▸ WORK TO BE COMPLETED:
Begin at the line that contains "This screenshot has height=268, width=476." and reproduce it along with every line after it to the end of the listing; skip any pictures.
-=-=-=-=-
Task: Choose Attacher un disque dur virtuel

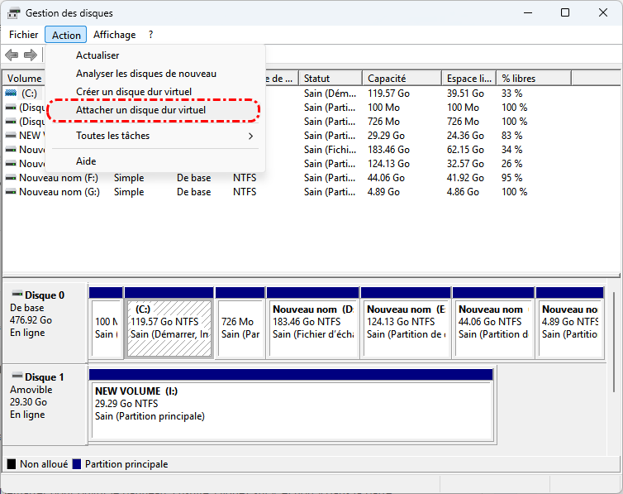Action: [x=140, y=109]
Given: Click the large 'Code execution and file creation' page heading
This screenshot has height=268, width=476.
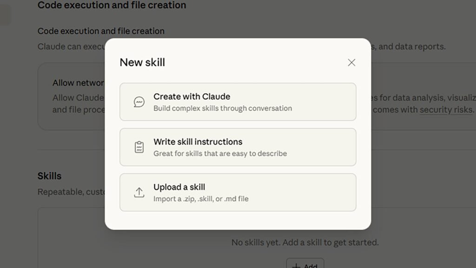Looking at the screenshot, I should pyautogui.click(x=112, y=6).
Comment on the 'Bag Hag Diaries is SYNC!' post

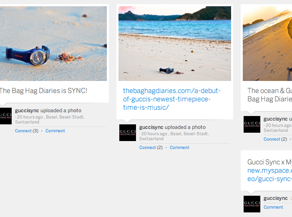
-=-=-=-=-
▸ ANSWER SECTION:
This screenshot has height=268, width=476.
Looking at the screenshot, I should pyautogui.click(x=112, y=6).
Comment on the 'Bag Hag Diaries is SYNC!' post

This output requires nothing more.